In this section, we describe how to calculate the number of clusters
using the R package \texttt{Thresher}.  The latest stable version of
\texttt{Thresher} is available form CRAN; the latest development
version is available from the R-Forge webpage
(\url{http://r-forge.r-project.org/R/?group_id=1900}).  We illustrate
this method by exploring two small simulated datasets: an unstructured
dataset that only contains random noise features, and a structured
dataset with two groups of good features. First of all, we load all R
library packages that are needed for this analysis. Note that
\texttt{Thresher} implements our proposed clustering approach, while
\texttt{NbClust} (developed by Charrad et al.) is used to run $30$
existing indices including the gap statistics and the mean silhouette
method.


\subsection{Unstructured Dataset Example}
\label{Unstructured}


\subsubsection{Thresher Method}
\label{ThresherMethod1}

First we load the R library packages \texttt{Thresher},
<<libraries>>=
library(Thresher)
@ 
Next, we load the packages \texttt{MASS} and \texttt{NbClust}, which
are only used for the examples.

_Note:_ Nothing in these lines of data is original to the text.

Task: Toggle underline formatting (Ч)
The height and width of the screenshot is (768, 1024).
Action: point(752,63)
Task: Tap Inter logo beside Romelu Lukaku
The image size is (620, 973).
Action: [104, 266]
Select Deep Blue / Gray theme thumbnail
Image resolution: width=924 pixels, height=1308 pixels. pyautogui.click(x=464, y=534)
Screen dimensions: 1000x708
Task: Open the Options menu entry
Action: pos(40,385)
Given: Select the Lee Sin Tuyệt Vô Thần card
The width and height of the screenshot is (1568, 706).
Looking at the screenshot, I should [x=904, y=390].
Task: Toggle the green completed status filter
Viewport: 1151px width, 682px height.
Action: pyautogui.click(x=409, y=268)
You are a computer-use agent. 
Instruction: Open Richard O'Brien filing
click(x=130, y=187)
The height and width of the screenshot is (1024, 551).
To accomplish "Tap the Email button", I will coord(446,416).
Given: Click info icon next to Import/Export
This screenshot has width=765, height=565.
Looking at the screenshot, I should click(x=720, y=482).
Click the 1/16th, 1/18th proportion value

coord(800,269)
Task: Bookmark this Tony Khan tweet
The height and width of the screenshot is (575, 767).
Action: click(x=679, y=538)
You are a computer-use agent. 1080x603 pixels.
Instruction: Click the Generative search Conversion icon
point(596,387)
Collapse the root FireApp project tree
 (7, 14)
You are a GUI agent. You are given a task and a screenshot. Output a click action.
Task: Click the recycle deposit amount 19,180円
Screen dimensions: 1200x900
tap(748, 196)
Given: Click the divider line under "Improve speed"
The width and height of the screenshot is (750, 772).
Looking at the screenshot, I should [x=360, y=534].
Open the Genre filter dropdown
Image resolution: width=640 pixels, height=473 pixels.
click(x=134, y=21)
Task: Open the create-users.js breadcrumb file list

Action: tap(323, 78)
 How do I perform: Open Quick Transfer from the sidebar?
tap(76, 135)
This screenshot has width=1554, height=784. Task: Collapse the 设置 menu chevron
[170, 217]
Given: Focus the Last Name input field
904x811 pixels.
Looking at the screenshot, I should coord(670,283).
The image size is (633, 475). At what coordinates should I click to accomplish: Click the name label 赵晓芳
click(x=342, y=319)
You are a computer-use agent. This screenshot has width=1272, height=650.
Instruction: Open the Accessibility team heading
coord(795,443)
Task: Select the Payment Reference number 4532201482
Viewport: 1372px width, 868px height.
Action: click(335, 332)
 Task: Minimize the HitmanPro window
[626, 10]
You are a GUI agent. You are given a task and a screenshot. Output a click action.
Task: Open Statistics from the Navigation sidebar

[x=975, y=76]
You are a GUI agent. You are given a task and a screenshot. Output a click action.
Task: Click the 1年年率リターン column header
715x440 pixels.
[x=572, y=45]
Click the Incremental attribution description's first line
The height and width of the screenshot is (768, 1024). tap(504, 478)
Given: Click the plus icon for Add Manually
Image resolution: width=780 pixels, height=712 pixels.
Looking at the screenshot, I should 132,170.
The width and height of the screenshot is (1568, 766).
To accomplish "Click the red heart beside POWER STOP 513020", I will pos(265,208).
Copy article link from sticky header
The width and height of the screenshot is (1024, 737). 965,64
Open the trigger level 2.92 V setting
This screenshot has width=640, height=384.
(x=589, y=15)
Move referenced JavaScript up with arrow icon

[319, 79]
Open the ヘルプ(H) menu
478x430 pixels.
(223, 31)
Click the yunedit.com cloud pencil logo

Actually, the main driver function in
\texttt{NbClust} has a call to \texttt{set.seed} that complicates the
simulations, so we provide a version that removes that call.
<<nbc>>=
library(MASS)
library(NbClust)
source("NbClust.txt")
@ 

Now we simulate an unstructured dataset with $12$ noise features and $100$
samples. That is, there is no pattern of groups or clusters for all the 
features in the data.
<<load1>>=
set.seed(3928270)
ranData <- matrix(rnorm(100*12), ncol=12)
colnames(ranData) <- paste("G", 1:12, sep='')
@ 

Next we apply the \quotes{Thresher} function to the unstructured data and 
obtain the results of clustering in the saved \quotes{Thresher} and 
\quotes{Reaper} objects.
<<thresh1>>=
thresh1 <- Thresher(ranData)
reap1 <- Reaper(thresh1)
@ 

Notice that a filtering procedure is executed in the package, and the
noise features that have contributed variation proportion less than the
default threshold are removed. The noise features are
<<noise1>>=
colnames(ranData)[!reap1@keep]
@ 

The remaining $4$ features are treated as \quotes{good} ones, and
their projections onto the Bayesian principal components (PCs) space
are plotted in the following figure:
<<plot1, fig.width=4, fig.height=3.5, fig.align='center', fig.pos='htp', fig.cap="Plot of Features on Projected PC Space in Unstructured Dataset">>=
plot(reap1)
@

The optimal number of groups for the remaining $4$ features is 
estimated to be
<<nclust1>>=
reap1@nGroups 
@

Finally we use the heatmap function on the \quotes{Reaper} object to look 
at the heatmap of the unstructured dataset with only good features.
<<heat1, fig.width=4, fig.height=3.5, fig.align='center', fig.pos='htp', fig.cap="Heatmap of Unstructured Dataset">>=
heat(reap1)
@

To sum up, there are 12 features which are all noise in the unstructured 
dataset. The Thresher method successfully identified $8$ out of $12$ noise
features. For the remaining $4$ \quotes{good} features, the estimated 
optimal number of clusters is $1$ which is reasonable, since the $4$ features
are isotropically distributed which naturally form a large cluster.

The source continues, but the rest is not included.